Attention to sustainable performance Hustle culture with a bookish font

The career, not the chapter.

  • Decisions with no obvious answer

    Traditional or indie. This series or that standalone. Whether the day job stays. Whether to pivot, pause, double down, or try a new direction. Coaching gives you a structured way to think through the forks in the road so you choose on purpose instead of by default.

  • Sustainable output

    Writing alongside a full life without running on fumes. We look at how you actually work (energy, attention, seasons, deadlines, responsibilities) and build a rhythm you can hold for years, not just weeks.

  • The identity shifts

    Debut year. The book after the book. Coming back after a long silence. Rebuilding after disappointment. Letting success change you without letting it consume you. Transitions are where careers wobble and where coaching can help you stand strong.

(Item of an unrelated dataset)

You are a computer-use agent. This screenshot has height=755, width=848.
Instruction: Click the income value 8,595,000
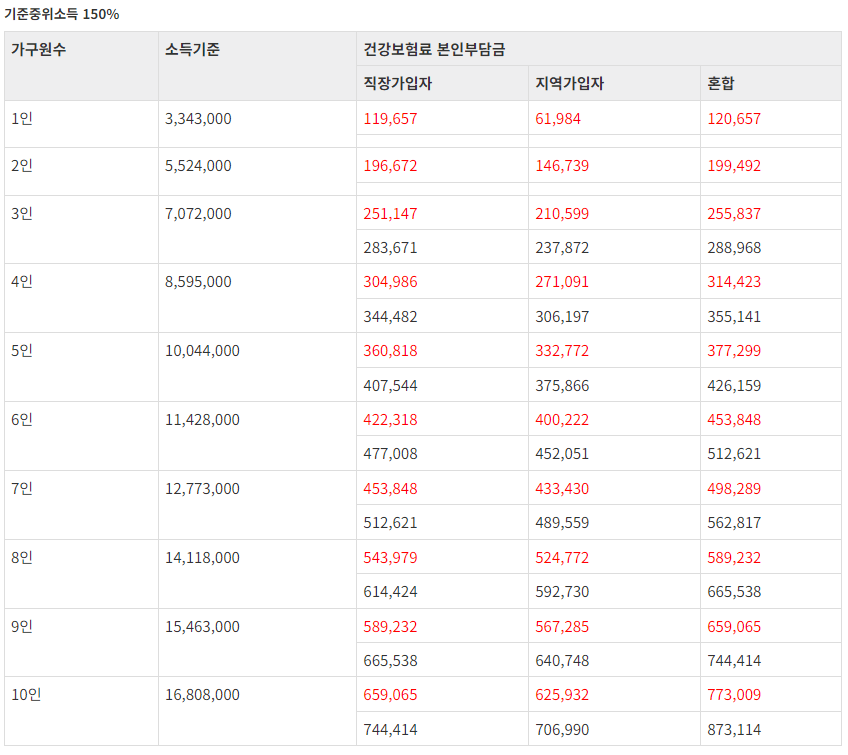[198, 282]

  • The people around the work

    Agents, editors, critique partners, readers, reviews, collaborators, and the relative who asks when you will write a real book. How to take in what is useful, navigate the challenging personalities, and stay the author of your own career.

This may be for you if you are ready to think beyond the pages.

You do not need to have a long publishing history to benefit from coaching. You do need to be facing questions that are bigger than “How do I fix this chapter?”

·         You have a book, contract, series, serious work-in-progress, deadline, readership, or body of work that has become part of your life.

·         You are making decisions about direction, capacity, ambition, identity, visibility, or what comes next.

·         You want a confidential space to think out loud without being told what you “should” do.

·         You are navigating the tension between the work, the career, and the rest of your life.

·         You are willing to bring the agenda and use the sessions for reflection, decisions, experiments, and follow-through.

This is especially useful when the problem is not a lack of information. It is that you have too many inputs, competing priorities, old patterns, new possibilities, and no quiet place to sort through them.

This is not book coaching

Book coaches, developmental editors, and craft teachers work on the manuscript. That is valuable work. This is different. This is professional coaching in the ICF tradition: client-led, question-driven, and focused on the person who holds the role, not the role’s outputs.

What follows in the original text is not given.